The court has agreed to consider Rousey vs. Jacoway, a case originally heard in Arkansas.

The husband and wife involved in the case worked for an aerospace manufacturer. They eventually rolled about $55,000 in 401(k) plan assets into 2 IRAs at a local bank.

U.S. bankruptcy law refers to IRAs and seems to imply, indirectly, that bankruptcy law protects some or all IRA assets from creditors in addition to protecting 401(k) plan assets and other retirement plan assets, Circuit Judge David Hansen, a judge with the 8th Circuit Court of Appeals, writes in an opinion released in October 2003.

But the 3-judge 8th Circuit panel argues that the law seems to exempt IRA and other retirement plan assets from the bankruptcy estate only when the debtors have trouble getting to the cash.
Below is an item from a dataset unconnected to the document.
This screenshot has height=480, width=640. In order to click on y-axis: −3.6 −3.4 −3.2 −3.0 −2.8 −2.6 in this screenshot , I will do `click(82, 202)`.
The law requires that debtors can take advantage of the retirement asset exemption when they may take withdrawals only on account of illness, disability, death, age or length of service, Hansen writes in the opinion.

If debtors can get to the cash simply by paying tax penalties and relatively minor early withdrawal penalties, then the exemption does not apply, Hansen writes.

But “we recognize that 4 of our sister circuits have reached a contrary result,” Hansen writes.

The circuits that say bankruptcy law protects IRA assets are the 2nd, 5th, 6th and 9th circuits, according to an opinion issued in a case heard at the local bankruptcy court level.